While most people know that you shouldn’t judge a book by its cover, few bring this adage to the grocery store. Here, decisions are often made on the basis of appearance alone — at least if you trust a new study from the University of Miami School of Law, where researchers have determined that packaging and other visual cues can have a tremendous impact on consumer choices.

In a domestic market saturated with branding and advertisement, the every-day shopping environment has come to rely heavily on visual input. A quick glance down the aisles of your local corner store suggests that noticeability is, for better or worse, the name of the game for most companies. The current study, which is published in the journal Proceedings for the National Academy of Sciences, sought to investigate how consumers actually interact with this onslaught of visual information.

Senior research scientist and co-author Milica Mormann said in a press release that, when products compete on the shelves, the consumer's eyes must sometimes complement her mind. "When choice options are presented simultaneously, eye movements are considered a good predictor of our economic decisions," she said. "The big idea here is that perceptual processes happen in the brain in parallel with economic value computations and thus influence how economic decisions are made."

For the study, the authors enrolled a number of people participants in an experiment with a simulated choice environment. Subjects were presented with four snack options and asked to choose one of them. While they decided, the team used eye-tracking technology to monitor their visual interaction with each product.

Using the eye-movement pattern of each subject, the researchers were able to run so-called neuro-computational simulations and determine the relative visual attractiveness (“saliency”) of each product. They found that, when it came to choosing what snack to eat, the saliency of each product influenced the subject’s decision almost as much as their initial preference. In other words, each decision was part preference, part visual attraction.

The interesting part, however, is that the data helped the researchers predict what snack the subjects would pick.

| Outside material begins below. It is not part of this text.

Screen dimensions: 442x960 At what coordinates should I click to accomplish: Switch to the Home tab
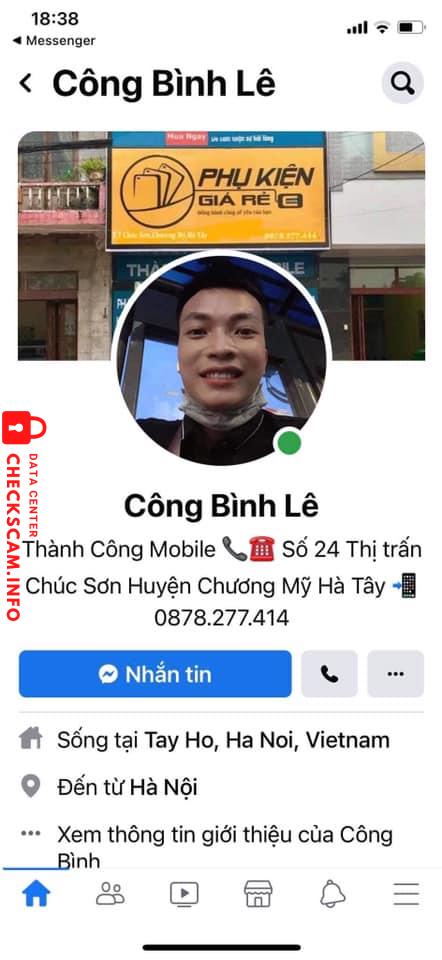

It turned out that a decision making model based on a saliency-to-preference ratio of about 1:3 to 2:3 was far more successful than a model based on either quality alone. "These findings can be applied to guide the design of choice environments, to 'nudge' people toward making optimal choices, be it selecting a healthy food option to eat or the best retirement plan to invest in," Mormann told reporters.

The Psychology of Shopping

The current study is the latest in a growing series of inquiries into the psychology of shopping. Numerous reports and articles point to the precise and often unsettling schemes employed by advertisers and store managers to drive sales. It would appear that, in 2010s supermarkets, every feature is designed to make even the thriftiest consumer splurge on stuff they really don’t need.

Why, then, do we let the grocer’s stratagems fools us every time we shop? According to experts, several psychological mechanisms may account for the strange malleability our mind assumes in these environments. One theory suggests that our rational eye simply snaps shut after about half an hour of high-octane brand and advertising exposure.

"We know from previous research that the brain behaves illogically when faced with the sort of information overload that shoppers are faced with in a typical supermarket,” Philip Adcock, managing director of the consumer research service Shopping Behavior Explained, told BBC. "It has shown us that nearly 20% of shoppers are likely to put special offers in their basket even if they are more expensive than the normal product, and we know that nearly half of shoppers ignore buy-one-get-one-free items and only choose one.”

That said, it is not yet clear whether these research efforts will help consumers avoid mind tricks or allow retailers to devise new ones.